Should any entry hold a picture, omit that picture and copy the rest of the entry exactly.
Dataset records Block Start
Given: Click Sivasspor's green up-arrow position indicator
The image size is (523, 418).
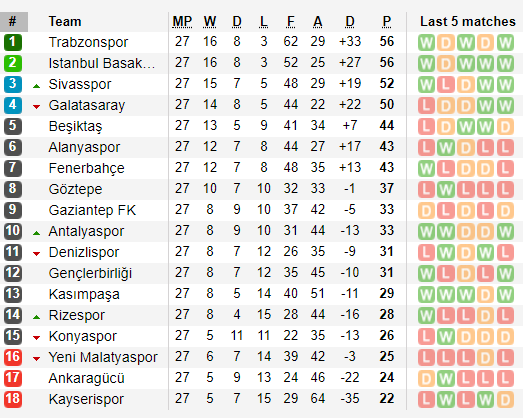Looking at the screenshot, I should [x=37, y=86].
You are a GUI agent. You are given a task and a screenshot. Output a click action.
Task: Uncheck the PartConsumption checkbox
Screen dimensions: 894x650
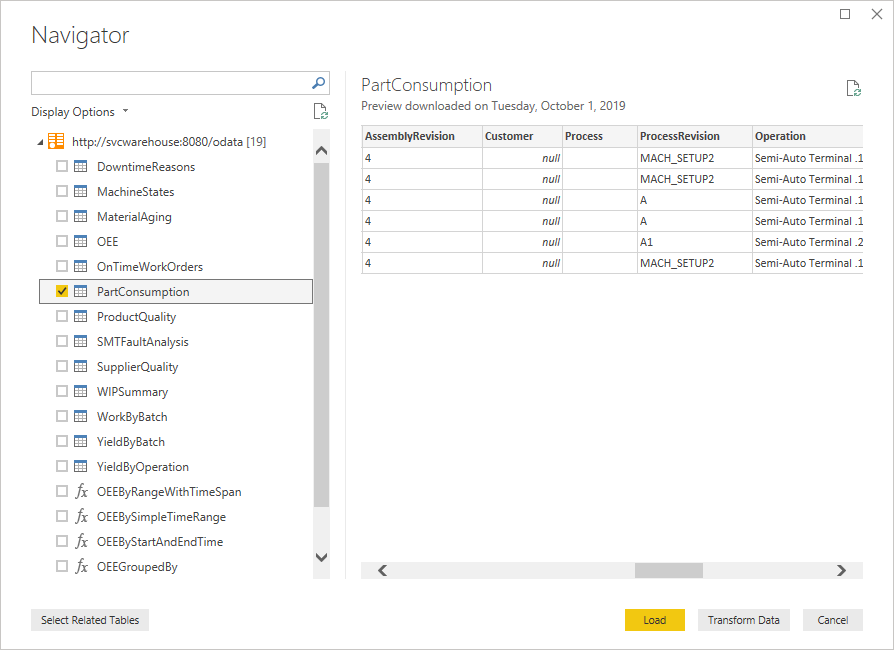click(62, 291)
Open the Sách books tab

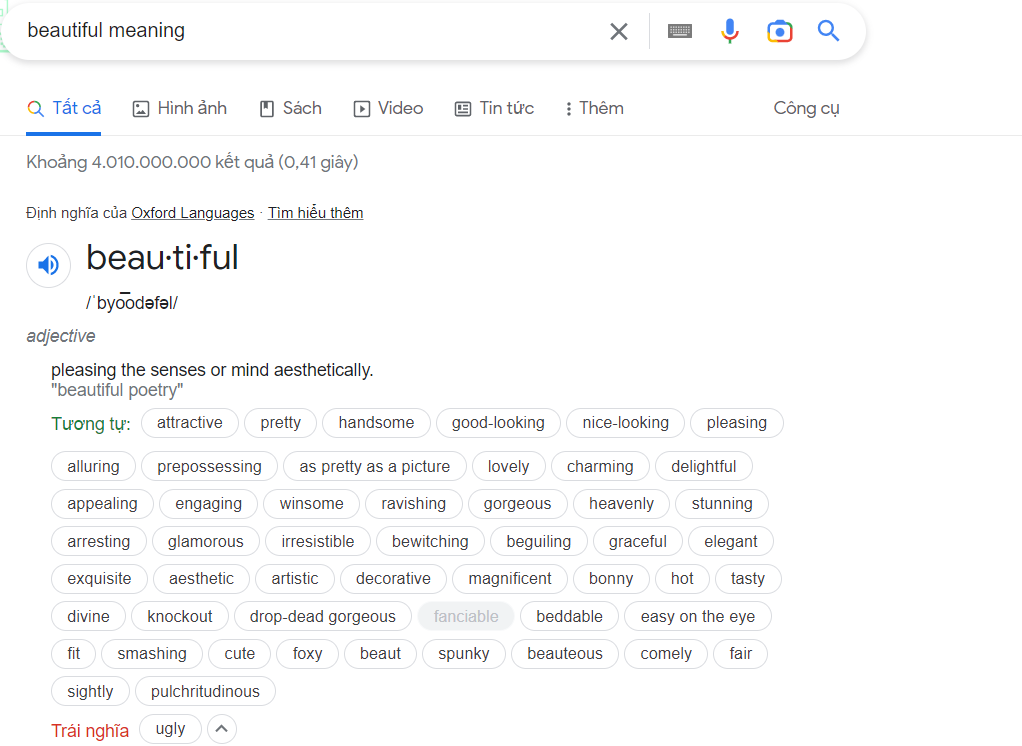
Dataset records Block End
● Reply to the task
Given: Click Sivasspor's green up-arrow position indicator
The image size is (523, 418).
Looking at the screenshot, I should [x=37, y=86].
You are a GUI agent. You are given a task and a screenshot. Output a click action.
Task: Uncheck the PartConsumption checkbox
Screen dimensions: 894x650
click(62, 291)
Open the Sách books tab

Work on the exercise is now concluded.